● **REQUIRED TASKS**:
**1.** Render this sentence from the pandas issue report below in Spanish: "Pandas tz_localize() seems to ignore the ambiguous argument for the non existent time case."
**2.** In the pandas issue report below, which pandas version is listed among the installed versions?

● **TEXT SEGMENT**:
____________

Timestamp.tz_localize() NonExistentTimeError handling #8917

mskrajnowski · 2014-11-28T11:17:53Z

I'm trying to use pandas to speed up timezone conversions on many datetimes and I can't get around NonExistentTimeErrors. Pandas tz_localize() seems to ignore the ambiguous argument for the non existent time case.

Example:

import pytz
import pandas

tz = pytz.timezone('Europe/Warsaw')
non_existent = datetime.datetime(2015, 3, 29, 2, 30)

tz.normalize(tz.localize(non_existent))
#2015-03-29 03:30:00+02:00

tz.normalize(tz.localize(non_existent, is_dst=False))
#2015-03-29 03:30:00+02:00

pandas.Timestamp(non_existent).tz_localize(tz)
# NonExistentTimeError: 2015-03-29 02:30:00

pandas.Timestamp(non_existent).tz_localize(tz, ambiguous=0)
# NonExistentTimeError: 2015-03-29 02:30:00

It would be nice if the ambiguous argument worked the same as is_dst in pytz. As it is now, it's impossible afaik to reliably localize a series of datetimes using pandas, since any of them might cause a NonExistentTimeError and there's no way of guiding pandas what to do with such datetimes.

INSTALLED VERSIONS
------------------
commit: None
python: 2.7.5.final.0
python-bits: 64
OS: Linux
OS-release: 3.13.0-39-generic
machine: x86_64
processor: x86_64
byteorder: little
LC_ALL: None
LANG: en_US.UTF-8

pandas: 0.15.1
nose: 1.3.4
Cython: None
numpy: 1.9.1
scipy: None
statsmodels: None
IPython: 2.3.1
sphinx: 1.2.2
patsy: None
dateutil: 2.2
pytz: 2013.9
bottleneck: None
tables: None
numexpr: None
matplotlib: None
openpyxl: None
xlrd: None
xlwt: None
xlsxwriter: None
lxml: None
bs4: None
html5lib: None
httplib2: 0.9
apiclient: 1.3.1
rpy2: None
sqlalchemy: None
pymysql: None
psycopg2: 2.5.4 (dt dec pq3 ext)

____________

● **PROVIDED MATERIAL**:
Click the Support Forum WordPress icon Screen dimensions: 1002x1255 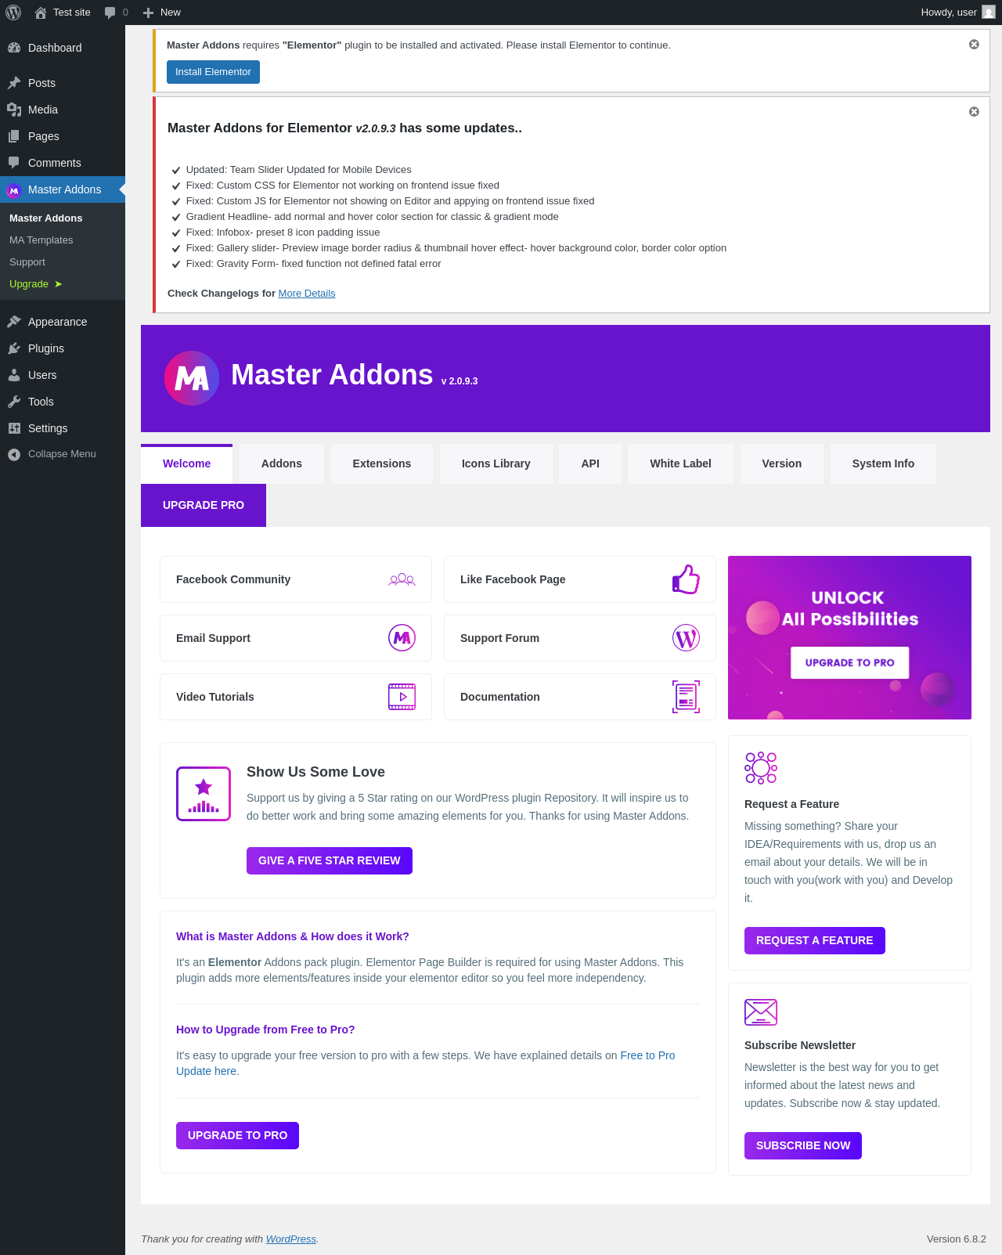[686, 638]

____________

● **SOLUTIONS TO EACH TASK**:
**1.** El método tz_localize() de Pandas parece ignorar el argumento ambiguous en el caso de una hora inexistente.

**2.** 0.15.1